Earlier on Sunday, international labour rights groups called
for global clothing retailers to ensure adequate safety measures
for garment workers in Bangladesh after a blaze killed seven
employees at a small factory.
Saturday's fire gutted Smart Exports Garment Ltd, just two
months after Bangladesh's worst ever factory blaze killed 112
workers and injured 150 at Tazreen Fashions Ltd, a multi-storey
garment workshop in Dhaka's Ashulia suburb.
The Inditex spokesman said that the two suppliers deny
handing off production to unauthorized suppliers but that
Inditex was breaking links while it looks into what happened.
"We want to help the families and the authorities in all
they need and we have sent a team to investigate the issue," the
Inditex has eight brands, including teen clothes Bershka,
Oysho underwear and upmarket retailer Massimo Dutti. The company
has 6,000 stores in 86 countries. Inditex founder Amancio Ortega
is Spain's richest person and the world's fifth-wealthiest
according to Forbes.
In a joint statement issued after the latest blaze this
weekend, three organisations asked retailers and brands to sign
a fire safety agreement with Bangladesh.
"After more than two decades of the apparel industry knowing
about the risks to these workers, nothing substantial has
changed," the Executive Director of the International Labor
Rights Forum, Judy Gearhart, said in the statement.

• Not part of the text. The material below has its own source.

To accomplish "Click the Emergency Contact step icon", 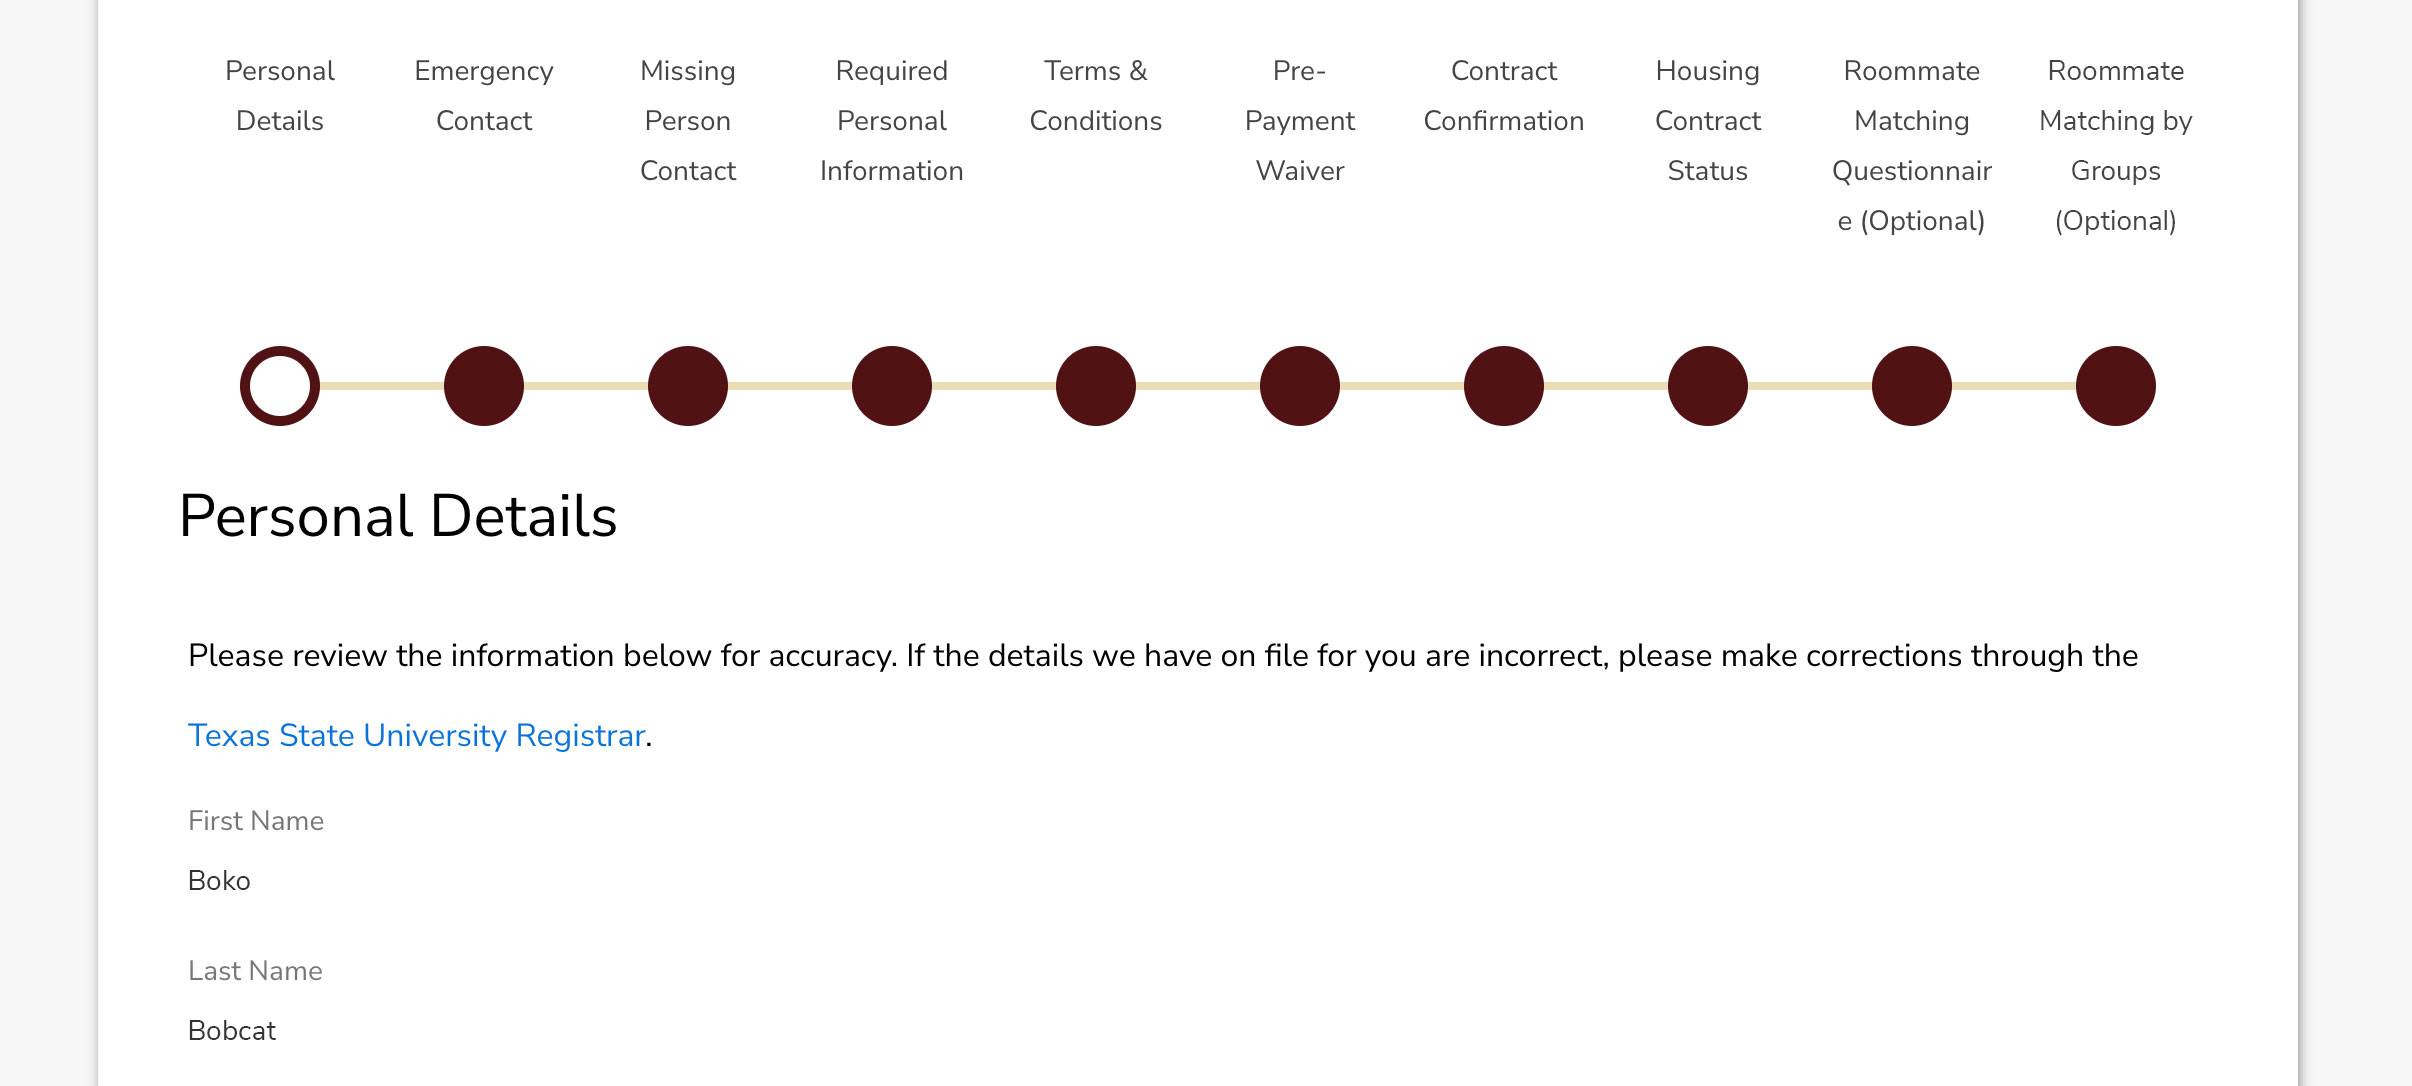I will click(x=483, y=385).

"Brands still keep their audit results secret. They still
walk away when it suits them and trade unions are still
marginalised, weakening workers' ability to speak up when they
are at risk," she added.
The Worker Rights Consortium (WRC) and the Clean Clothes
Campaign (CCC) also signed the statement.

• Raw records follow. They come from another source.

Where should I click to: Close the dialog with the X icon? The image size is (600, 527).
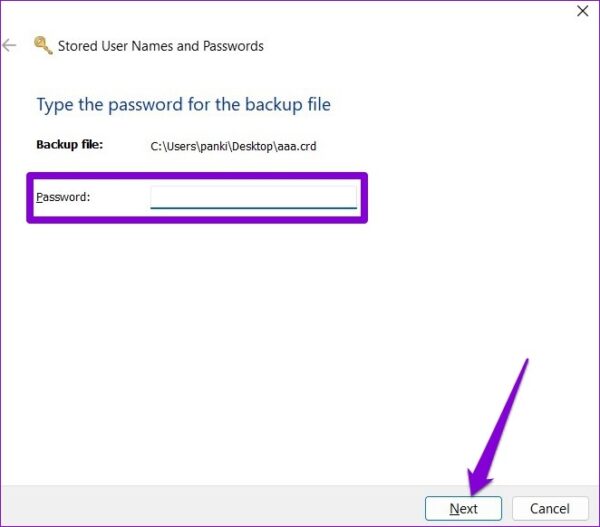pyautogui.click(x=582, y=11)
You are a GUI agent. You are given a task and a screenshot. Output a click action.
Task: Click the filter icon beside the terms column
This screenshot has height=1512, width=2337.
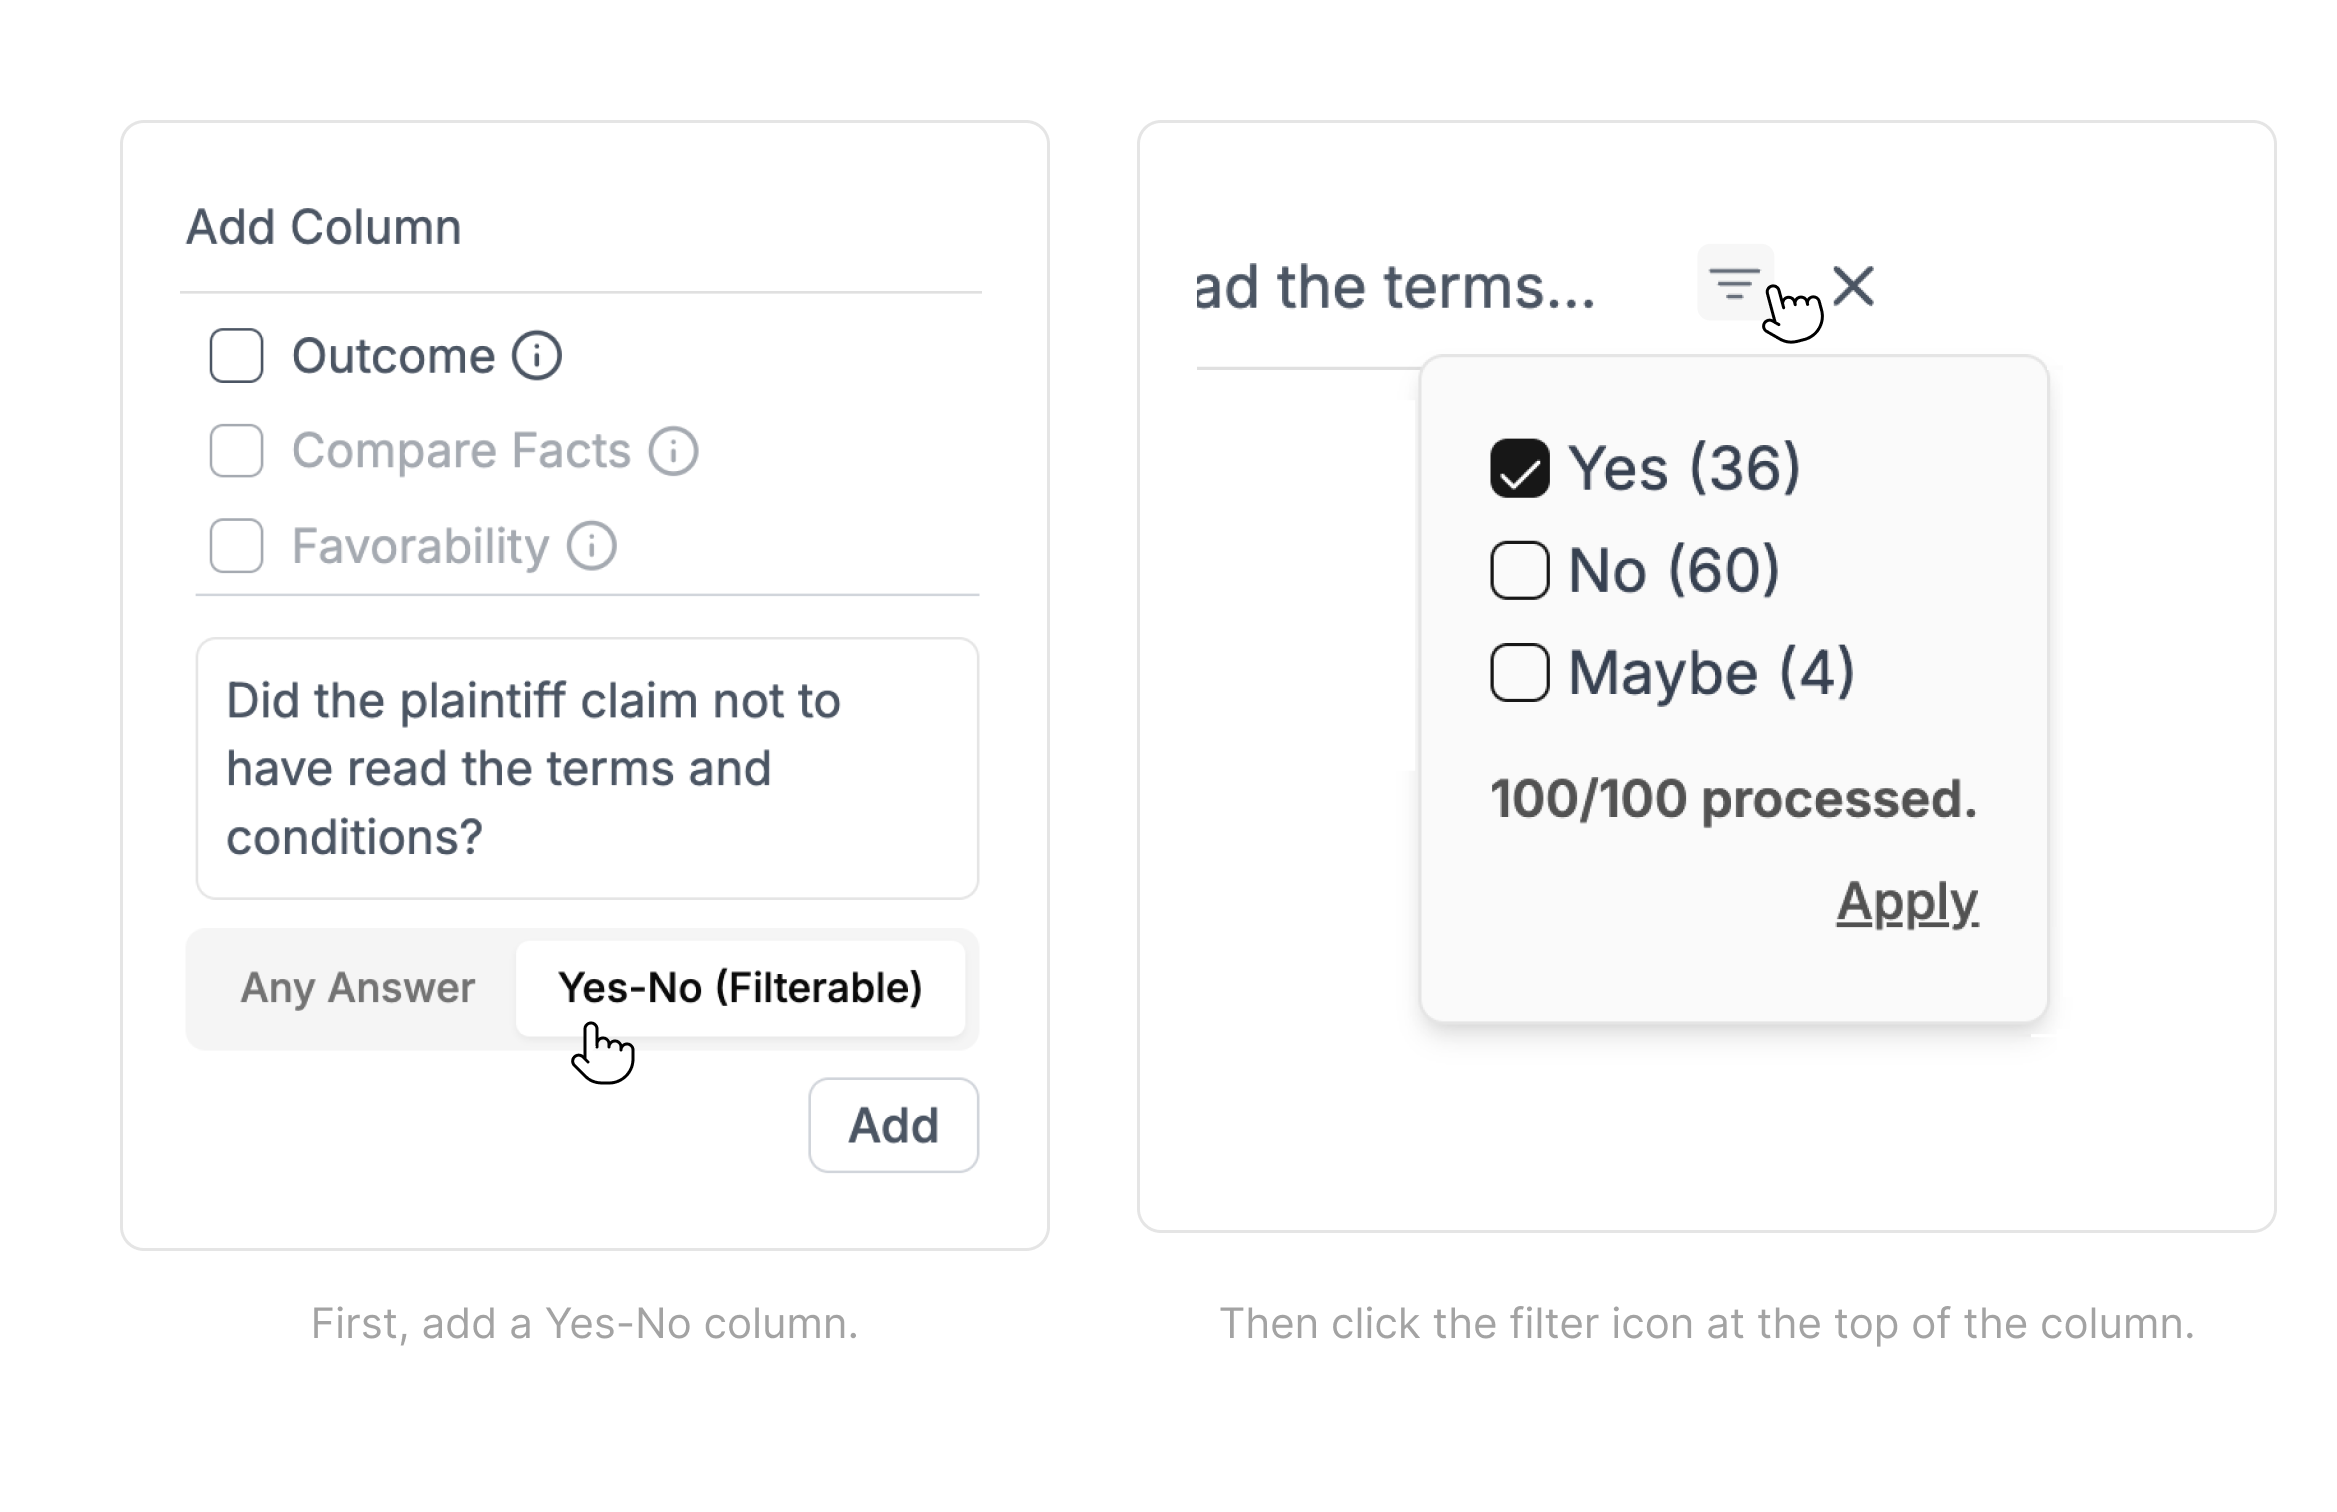1735,283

Another rights group, the Institute for Global Labour and
Human Rights (ILGHR), said on its website it had gained access
to the gutted factory and found seven women workers had been
crushed to death as employees tried to escape the fire.
ILGHR said labels from Inditex brands and another
clothesmaker were found on the site.
Firefighters and police said the cause of the latest blaze
was not yet known. Survivors said it could have been caused by
an electrical short circuit at the factory on the upper floor of
a two-storey building in the crowded Mohammadpur area.
Kalpona Akter, Executive Director of the Bangladesh Center
for Workers Solidarity told Reuters that two garment factories
had subcontracted orders to the factory's owner, Smart Export
She said the company was not a member of the Bangladesh
Garments Manufacturers and Exporters Association and had no
license from fire prevention or labour bodies.
An official report into the Tazreen blaze in November
concluded it was the result of both sabotage and negligence.
Bangladesh has about 4,500 garment factories and is the
world's biggest exporter of clothing after China. Clothing makes
up 80 percent of its $24 billion annual exports.